Moura Jr alcança a glória em Montemor  

Miguel Ortega Cláudio faz a crónica da corrida que encheu a praça de Montemor no fim de semana. E o público não ficou desiludido, com momentos de brilho a pontuarem a tarde, do princípio ao fim.

A glória, supostamente, está lá em cima, além das nuvens, num lugar não específico do celeste. A glória deve ser algo como uma grande bolha, dentro da qual transbordam a felicidade e prazer, fama e louvor, bem-estar supremo. A glória, em suma, pode ser imaginada como a acumulação de infinitos prazeres que os habitantes deste Planeta telúrico auferem quando cumprem obrigações e devoções.

Em Montemor foram alcançados vários momentos de glória por João Moura Jr., pelo grupo de Montemor, pela ganadaria São Torcato, que lidou um par de toiros de suma bravura, e para a empresa com uma casa completamente esgotada pelo público.

Nisto das corridas há uma coisa muito clara: podem vir " vendavais, tempestades, dias de sol ou avisos vermelhos", mas quando um toiro bravo e um toureiro coincidem na arena nada mais é importante! É produzida aquela "faísca" milagrosa que acende a arte do toureio. Ontem Montemor foi testemunha disso.

Os toiros enviados a Montemor pelo ganadero Joaquim Alves tinham todos um denominador comum: a raça, casta e bravura! Quantas vezes as invocamos, ansiamos por elas, exigimos e ignoramos e até as esquecemos. Todos os toiros tiveram interesse, uns mais templados, outros mais difíceis e uns quantos bravos.

(Linhas sobre onde ficam os alvos)
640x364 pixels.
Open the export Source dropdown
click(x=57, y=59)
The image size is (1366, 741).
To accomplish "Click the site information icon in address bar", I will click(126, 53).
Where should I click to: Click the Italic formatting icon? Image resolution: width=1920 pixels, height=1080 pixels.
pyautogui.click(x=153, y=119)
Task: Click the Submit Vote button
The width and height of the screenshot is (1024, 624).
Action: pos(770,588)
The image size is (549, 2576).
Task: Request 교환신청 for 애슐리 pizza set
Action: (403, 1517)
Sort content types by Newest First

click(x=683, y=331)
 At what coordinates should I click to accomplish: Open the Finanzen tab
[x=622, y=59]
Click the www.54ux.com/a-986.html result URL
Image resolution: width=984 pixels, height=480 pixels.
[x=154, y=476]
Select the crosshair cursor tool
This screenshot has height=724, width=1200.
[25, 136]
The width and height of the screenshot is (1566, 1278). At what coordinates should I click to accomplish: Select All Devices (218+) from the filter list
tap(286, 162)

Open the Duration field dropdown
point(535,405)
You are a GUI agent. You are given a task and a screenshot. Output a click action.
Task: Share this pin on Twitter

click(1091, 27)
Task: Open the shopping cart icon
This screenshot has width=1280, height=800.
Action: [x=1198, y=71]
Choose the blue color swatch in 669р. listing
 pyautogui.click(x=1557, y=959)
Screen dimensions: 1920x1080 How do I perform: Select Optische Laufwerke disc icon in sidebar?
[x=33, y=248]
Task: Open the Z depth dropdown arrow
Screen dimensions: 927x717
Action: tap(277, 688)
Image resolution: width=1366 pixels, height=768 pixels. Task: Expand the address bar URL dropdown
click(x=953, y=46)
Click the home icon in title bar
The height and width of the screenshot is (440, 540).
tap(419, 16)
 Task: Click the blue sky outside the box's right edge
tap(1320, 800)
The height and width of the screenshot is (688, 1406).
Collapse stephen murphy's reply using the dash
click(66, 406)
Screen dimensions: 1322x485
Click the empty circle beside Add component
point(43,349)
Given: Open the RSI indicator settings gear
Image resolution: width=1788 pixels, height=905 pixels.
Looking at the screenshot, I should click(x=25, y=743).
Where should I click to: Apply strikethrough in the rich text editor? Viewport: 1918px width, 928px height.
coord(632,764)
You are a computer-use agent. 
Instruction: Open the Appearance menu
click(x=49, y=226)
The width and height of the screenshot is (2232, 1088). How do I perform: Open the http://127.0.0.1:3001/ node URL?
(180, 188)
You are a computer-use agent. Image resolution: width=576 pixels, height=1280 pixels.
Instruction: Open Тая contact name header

### Problema proposto A
Pode reproduzir, tal como estão, as entradas desde a primeira linha até à linha que contém "pyautogui.click(x=153, y=119)", ambas incluídas?
### Problema proposto B
Consegue prosseguir a crónica da corrida de Montemor a partir da última frase apresentada?
O texto e as entradas não têm qualquer relação entre si.

### Resposta esperada A
640x364 pixels.
Open the export Source dropdown
click(x=57, y=59)
The image size is (1366, 741).
To accomplish "Click the site information icon in address bar", I will click(126, 53).
Where should I click to: Click the Italic formatting icon? Image resolution: width=1920 pixels, height=1080 pixels.
pyautogui.click(x=153, y=119)

### Resposta esperada B
Pois bem, a raça do toiro bravo apareceu na sua mais ampla dimensão e na sua expressão mais transparente, dentro de uma variedade inevitável. O primeiro foi um bonito castanho, toiro bravo, sério talvez o que tenha tido menos mobilidade; Bravo, alegre, a arrancar de praça a praça foi o negro que fez segundo; O terceiro foi um toiro com cara, colorado de capa, quanto ao comportamento teve mobilidade, mas não foi tão claro como os irmãos anteriores, acabando por não romper a bom; O quarto era uma estampa de toiro, negro, altivo com cara desenvolvida. Foi complicado, reservado e não rompeu; O quinto era guapo, bravo e quanto a mim o de maiores qualidades dos seis. Foi nobre, teve mobilidade, veio a mais e recarregava com codicia depois do ferro. O sexto era um taco, baixo, acapachado de cornamenta. Foi um toiro muito encastado, nada fácil de se lhe estar diante exigindo sempre muito a quem teve que lidar com ele.

Em praça três figuras do toureio a cavalo Luís Rouxinol, João Moura Jr. e Francisco Palha e em solitário o Grupo de Forcados Amadores de Montemor, foram os protagonistas de vários momentos de uma beleza e emoção autênticas, tão autênticas, que as lembraremos por muitos e bons anos.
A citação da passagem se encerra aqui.